(Problem requirements):
Begin with the opening line of the records and extract each line through the one holding "[Account] (271, 21)"; pictures are not part of the copy.

(Input data):

————

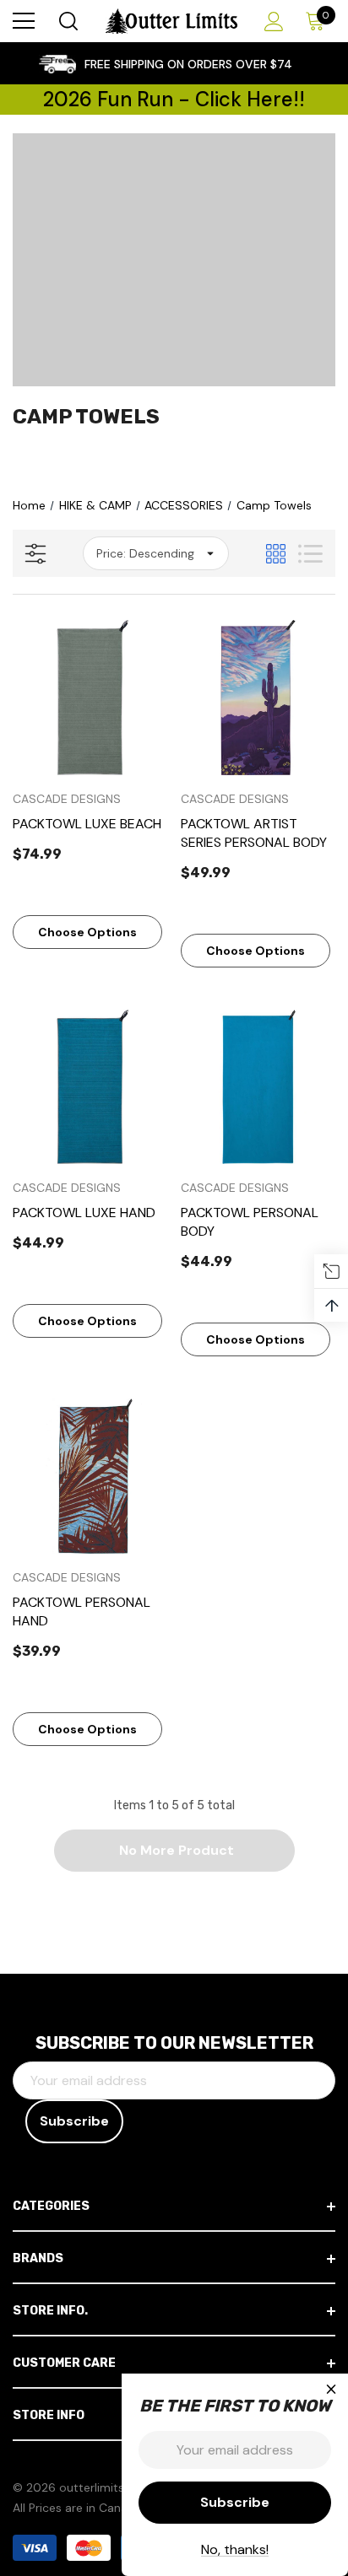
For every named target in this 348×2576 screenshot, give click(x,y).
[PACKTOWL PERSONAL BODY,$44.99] (258, 1087)
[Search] (67, 21)
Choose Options (87, 932)
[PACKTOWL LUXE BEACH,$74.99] (90, 697)
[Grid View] (275, 553)
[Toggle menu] (24, 21)
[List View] (310, 554)
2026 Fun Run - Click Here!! (174, 99)
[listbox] (156, 553)
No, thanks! (235, 2549)
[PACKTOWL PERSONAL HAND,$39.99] (90, 1476)
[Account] (271, 21)
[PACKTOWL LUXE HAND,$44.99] (90, 1087)
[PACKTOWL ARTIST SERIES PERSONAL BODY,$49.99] (258, 697)
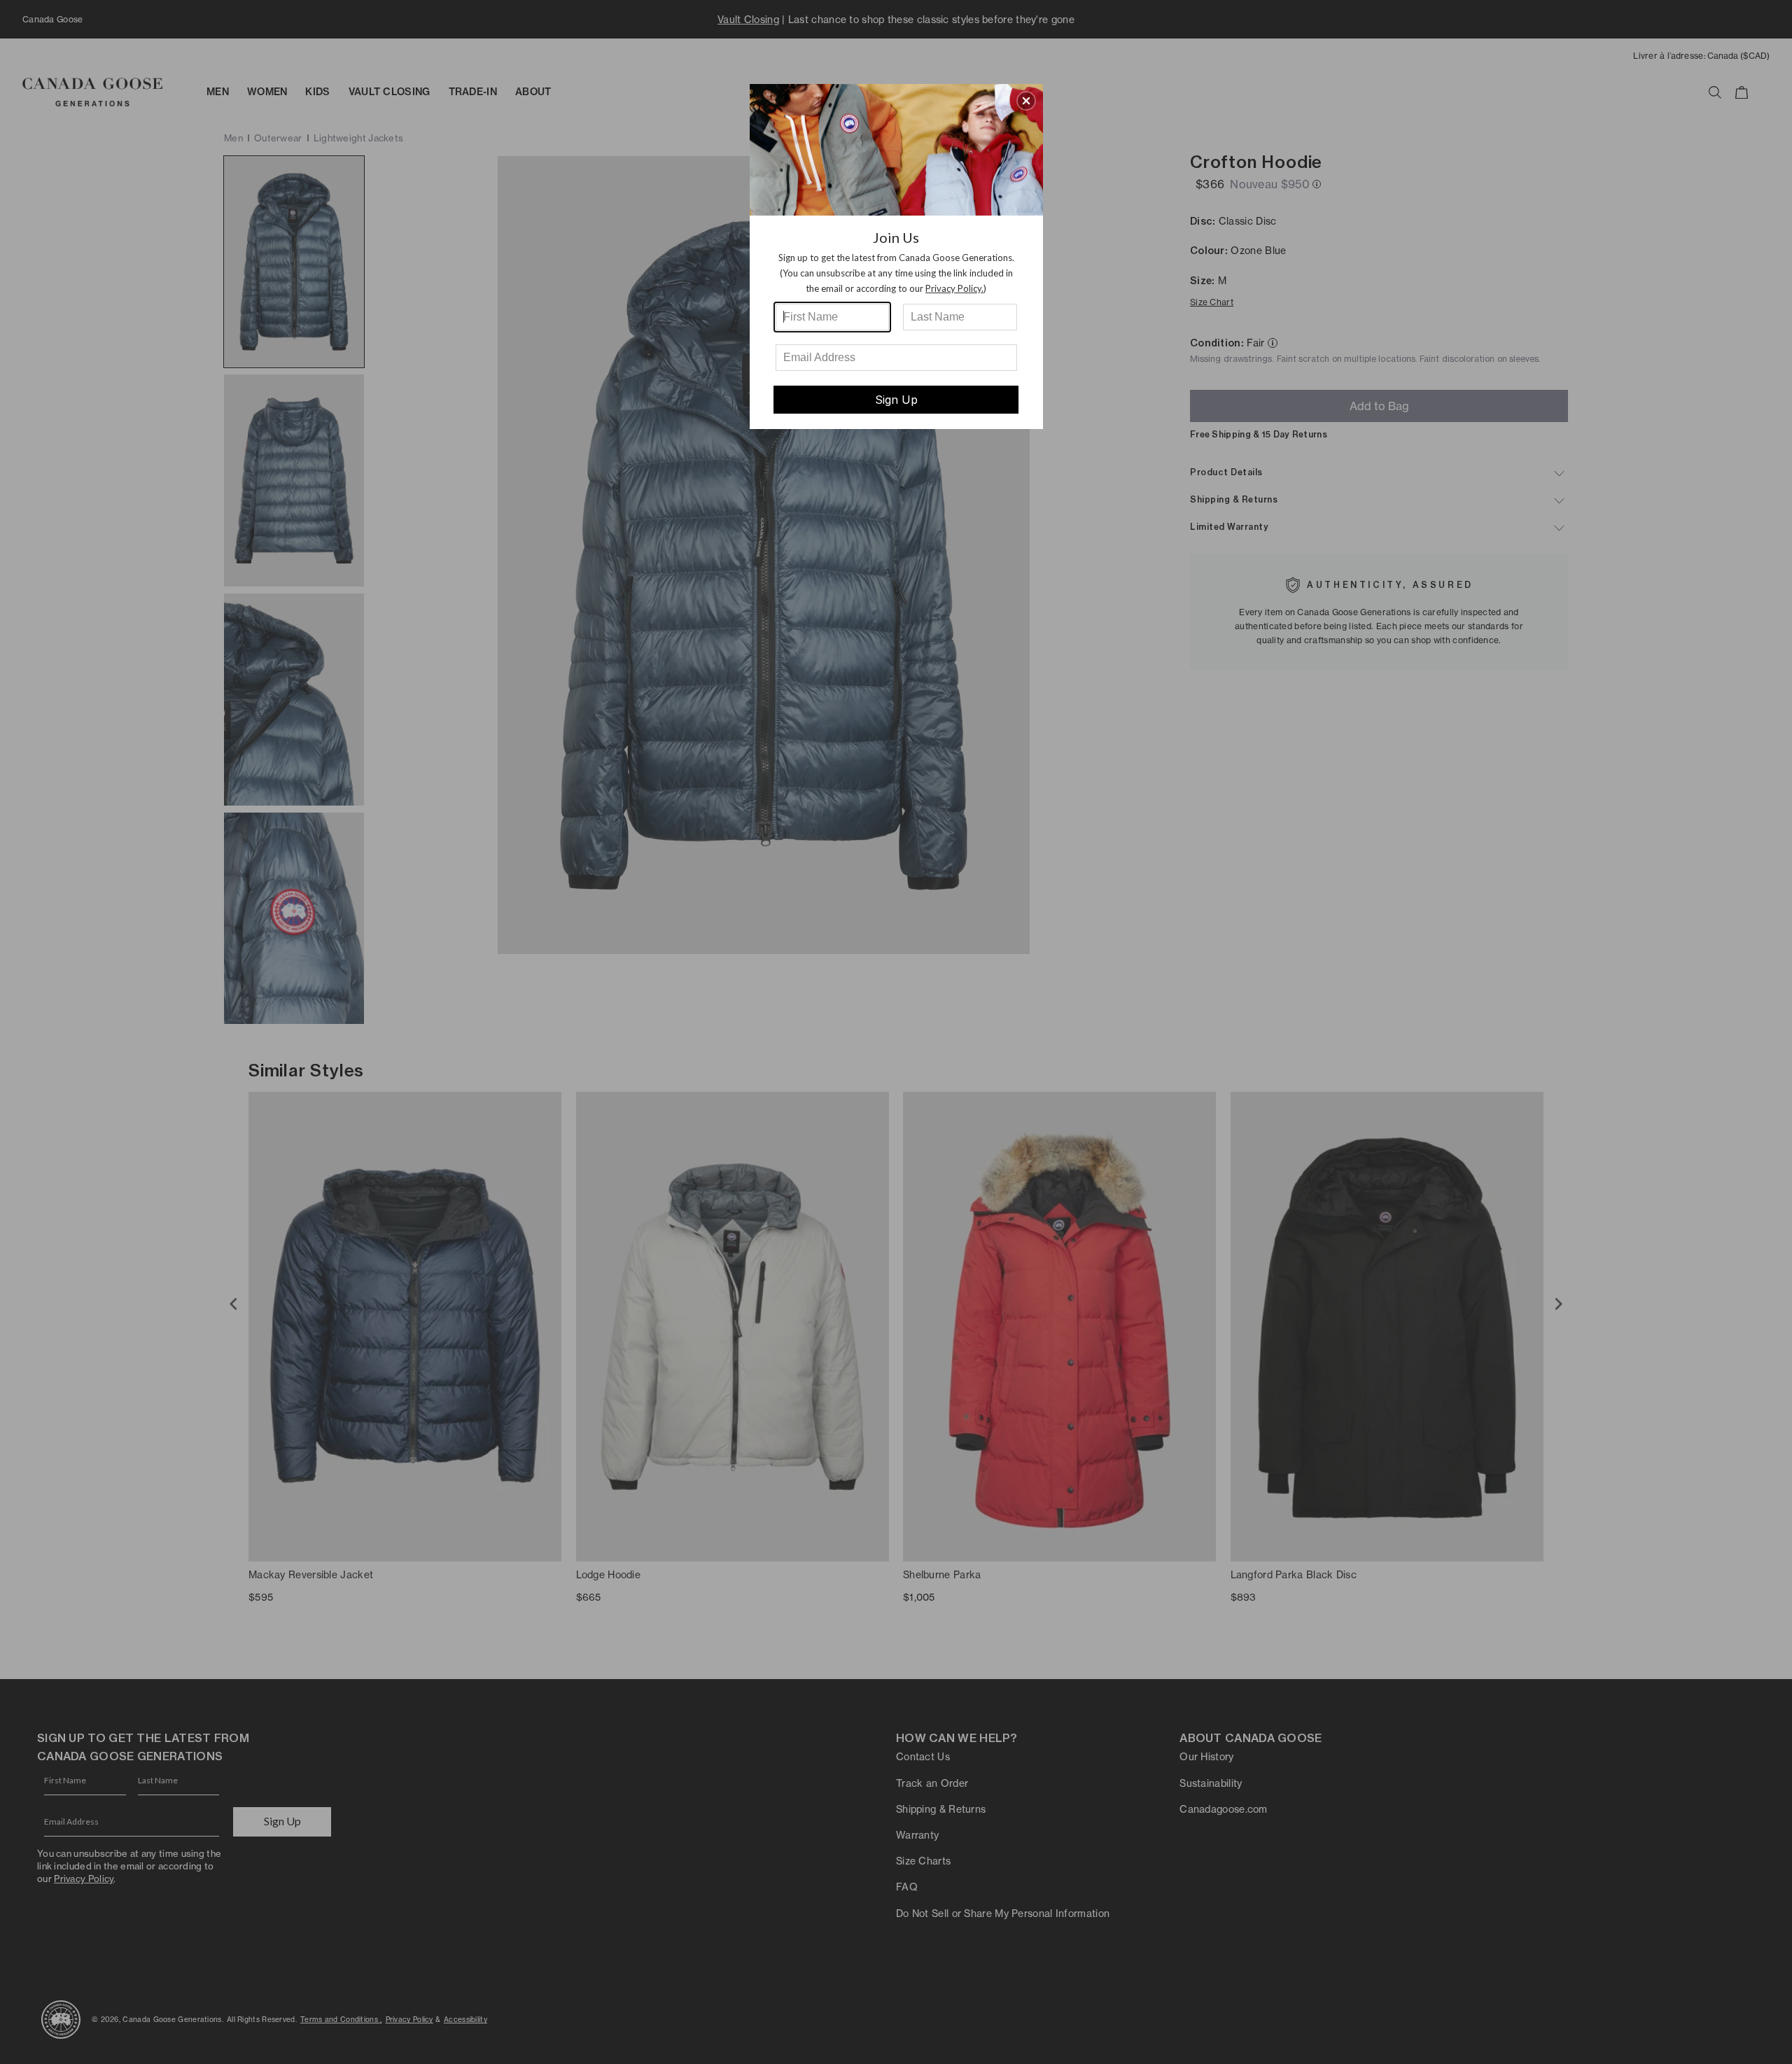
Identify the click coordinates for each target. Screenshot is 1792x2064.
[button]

————

(Written answer):
For every named target in this 348×2576 screenshot, give click(x,y).
[PACKTOWL PERSONAL BODY,$44.99] (258, 1087)
[Search] (67, 21)
Choose Options (87, 932)
[PACKTOWL LUXE BEACH,$74.99] (90, 697)
[Grid View] (275, 553)
[Toggle menu] (24, 21)
[List View] (310, 554)
2026 Fun Run - Click Here!! (174, 99)
[listbox] (156, 553)
No, thanks! (235, 2549)
[PACKTOWL PERSONAL HAND,$39.99] (90, 1476)
[Account] (271, 21)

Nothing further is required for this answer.